**PROVIDED PASSAGE:**

## BEGIN

Anyway, Fremder, étranger, stranger, where shall we begin our night on the tiles? How about Rome at the start of the 1920s, where the Futurists were making art that reflected the speed of the machine age. Two joints in particular were jumping; the Bal Tic Tac, designed by artist Giacomo Balla, who, we are told, wore a celluloid tie illuminated by a light bulb to the opening night.

And a few streets away, fellow Futurist Fortunato Depero designed the Cabaret del Diavolo, the Devil's Cabaret, with three spaces on three levels: Heaven, Hell and Purgatory.
Here are some of those little devils heating up the hot Roman nights even further. Looks fantastic. How did it feel, how did it sound when they were introducing American jazz to the Italians for the first time, with the sensational innovation of the saxophone? No idea, alas, because there's no soundtrack, no background music. Many of the artworks and artefacts in this show are just set against plain-coloured gallery walls. It feels very flat.

## END

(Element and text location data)

## BEGIN

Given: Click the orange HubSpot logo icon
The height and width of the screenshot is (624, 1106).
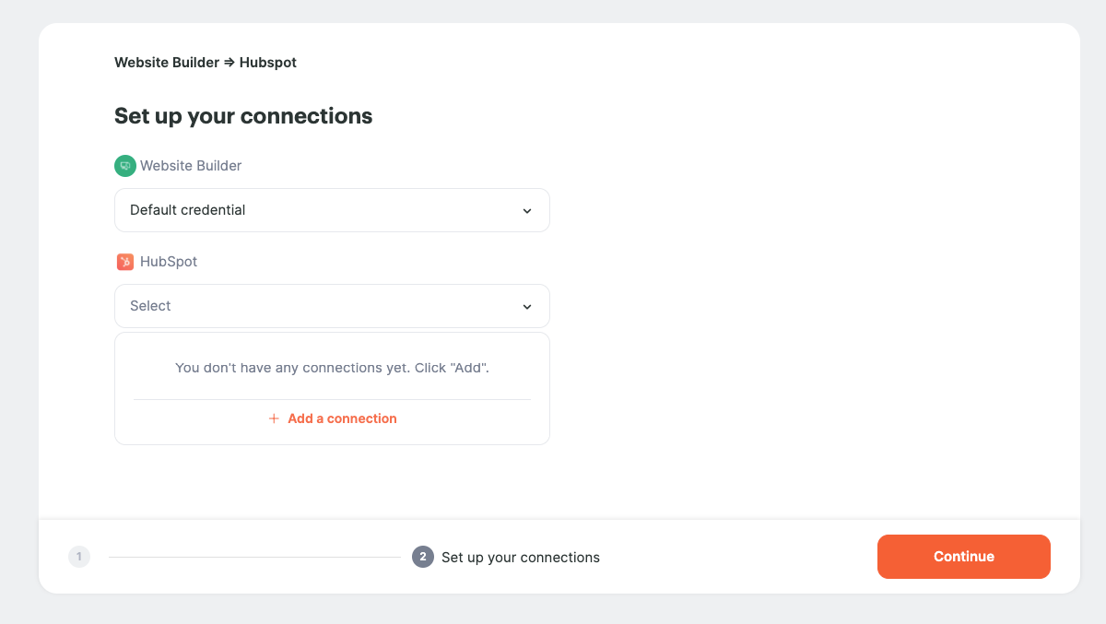Looking at the screenshot, I should 125,262.
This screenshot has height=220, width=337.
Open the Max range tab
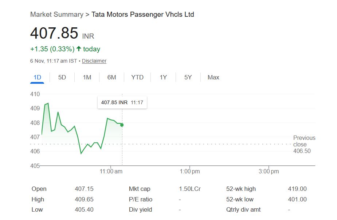tap(213, 77)
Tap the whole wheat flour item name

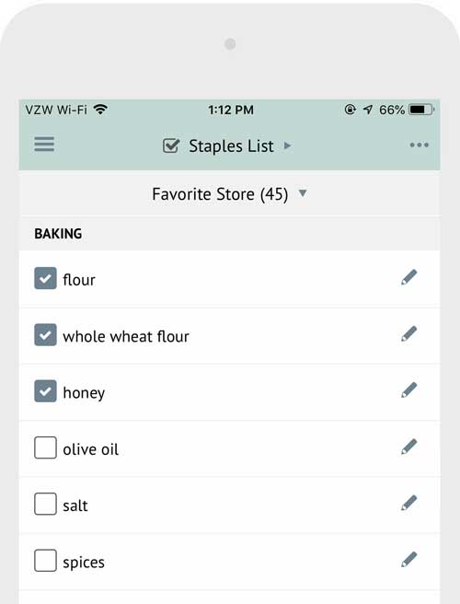[x=126, y=336]
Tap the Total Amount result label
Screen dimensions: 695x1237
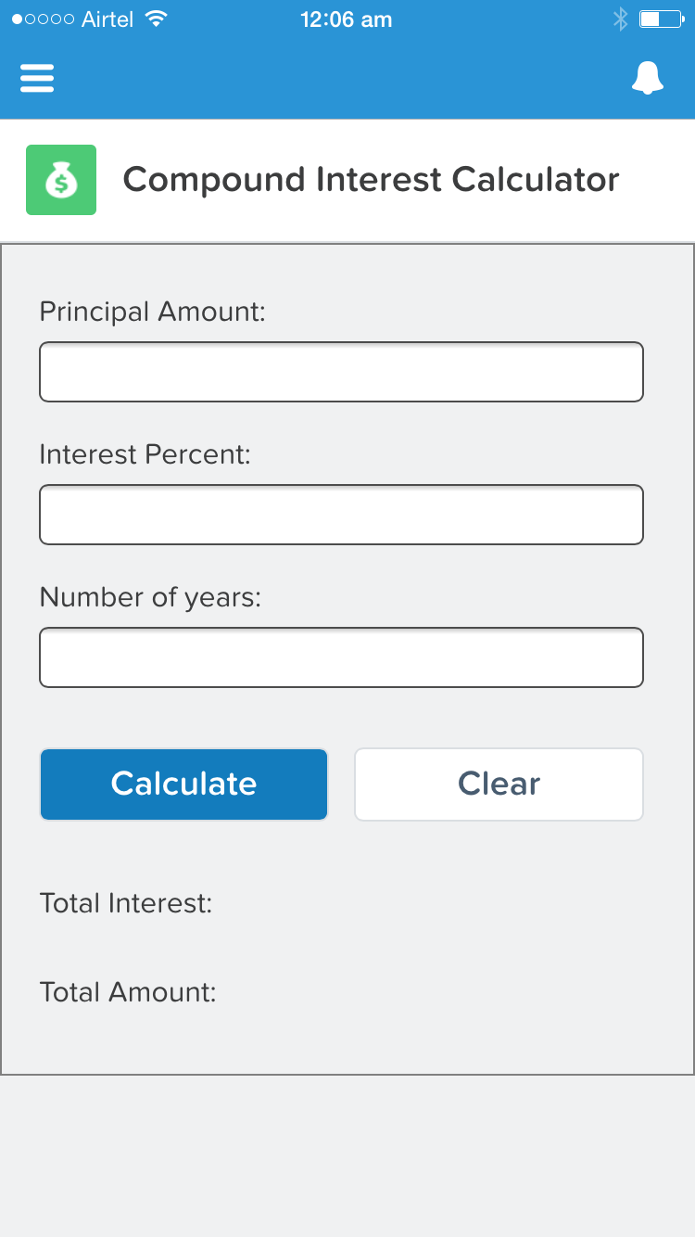128,992
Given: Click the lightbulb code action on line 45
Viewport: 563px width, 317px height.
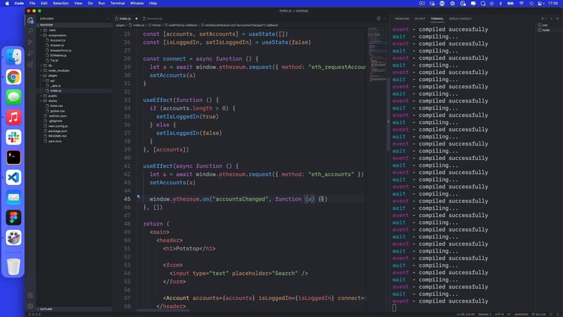Looking at the screenshot, I should (139, 197).
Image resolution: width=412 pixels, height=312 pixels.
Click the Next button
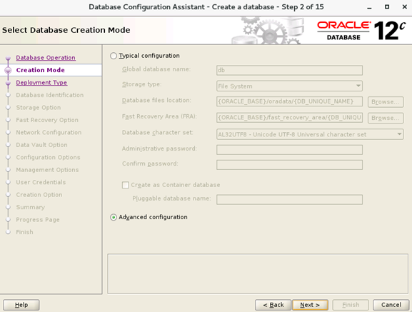310,305
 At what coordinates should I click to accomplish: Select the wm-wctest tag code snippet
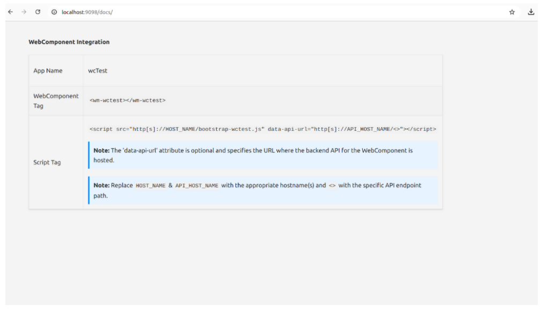(128, 99)
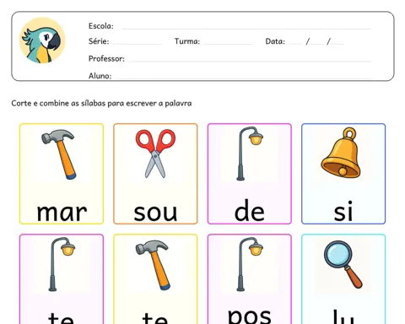This screenshot has height=324, width=405.
Task: Click the magnifying glass image
Action: 343,264
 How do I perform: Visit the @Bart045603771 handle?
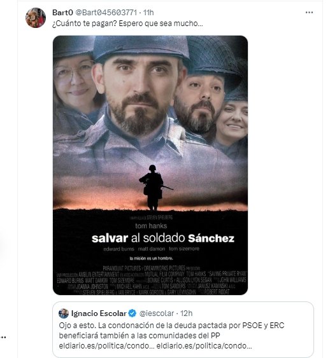[106, 13]
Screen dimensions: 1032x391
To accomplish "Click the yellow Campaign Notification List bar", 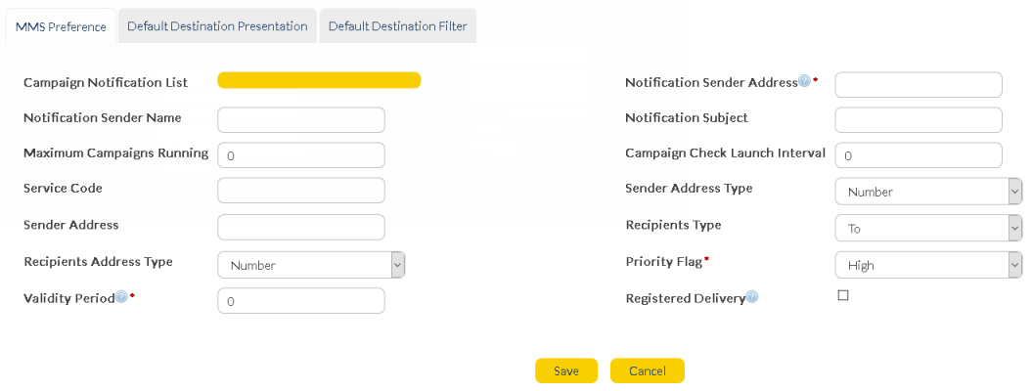I will pos(319,80).
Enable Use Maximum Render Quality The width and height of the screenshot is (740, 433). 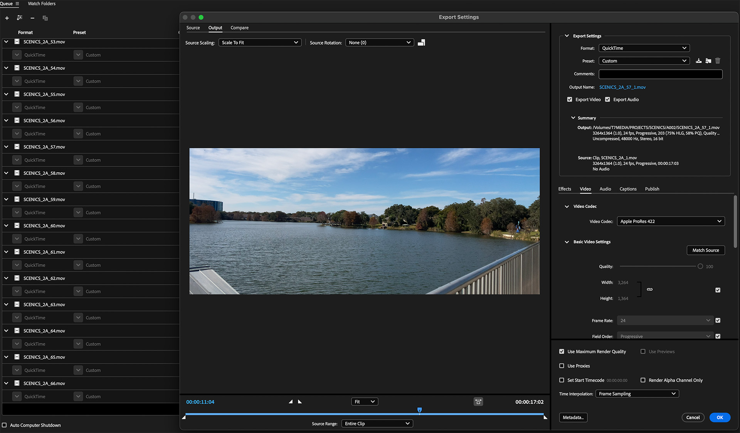(x=562, y=351)
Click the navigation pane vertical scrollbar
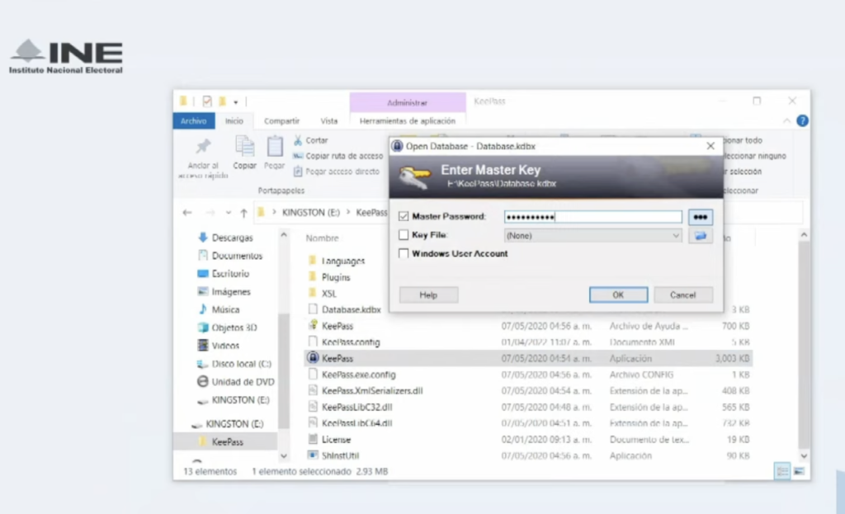The image size is (845, 514). tap(284, 347)
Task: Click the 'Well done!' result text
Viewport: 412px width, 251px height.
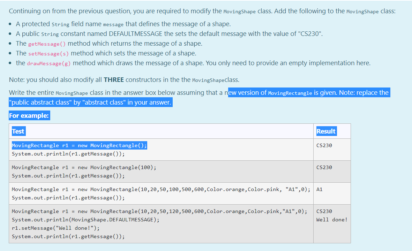Action: (x=332, y=220)
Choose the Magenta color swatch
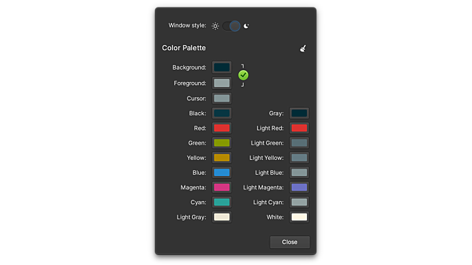Image resolution: width=472 pixels, height=265 pixels. [x=222, y=187]
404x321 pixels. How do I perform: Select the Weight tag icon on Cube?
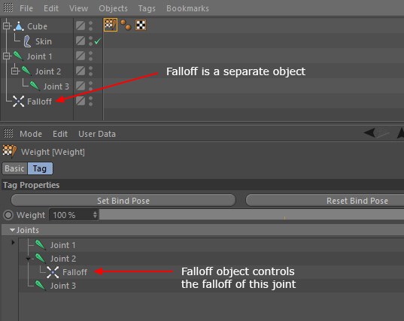pos(111,25)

## END

**PROBLEMS:**
[a] In the piece on Futurist nightclubs, substitute "paper tie" for "celluloid tie" and write out the text starting at "Anyway, Fremder, étranger, stranger, where" and ending at "Hell and Purgatory.".
[b] Resume the review of the Futurist nightclub exhibition, going on from its last sentence.
This listing comes from a separate source.

**EXERCISE ANSWERS:**
[a]
Anyway, Fremder, étranger, stranger, where shall we begin our night on the tiles? How about Rome at the start of the 1920s, where the Futurists were making art that reflected the speed of the machine age. Two joints in particular were jumping; the Bal Tic Tac, designed by artist Giacomo Balla, who, we are told, wore a paper tie illuminated by a light bulb to the opening night.

And a few streets away, fellow Futurist Fortunato Depero designed the Cabaret del Diavolo, the Devil's Cabaret, with three spaces on three levels: Heaven, Hell and Purgatory.

[b]
On the other hand, a lot of effort has been expended on recreating the bar of the Cabaret Fledermaus in Vienna from before World War I, with its exuberant scheme of mosaic tiles.
But weirdly, all the artwork and objects related to the Fledermaus are exhibited in a different section of the show, so what you get here is an oddly sterile empty space. Examples of the chairs, tables, ashtrays and plant-pot holders -- designed to match the decor -- are upstairs. The cabaret offered fancy drinks such as a Kiss Me Quick or a Cabaret Smash, we're told. No chance of even a glass of Grüner Veltliner at this bar, which our fellow visitors just wandered through on their way to the next section.

Another recreation is of a modernist interior by Theo van Doesburg for L'Aubette, essentially an ahead-of-its-time arts centre in Strasbourg. It too feels very dry; there's nothing inside it. Presumably things are oomphier on Thursday evenings, when there are live performances. At least there are a few scattered stools in the attempt to bring to life a 1960s Nigerian club, but there was no one sitting on them watching the film.

One of the better bits of this show takes us to the Berlin of the Weimar Republic, where we do get a video of some performance art. And there are fine pictures on the walls, including Jeanne Mammen's drawings of both upmarket and seedy drinking joints, as well as by George Grosz and Otto Dix.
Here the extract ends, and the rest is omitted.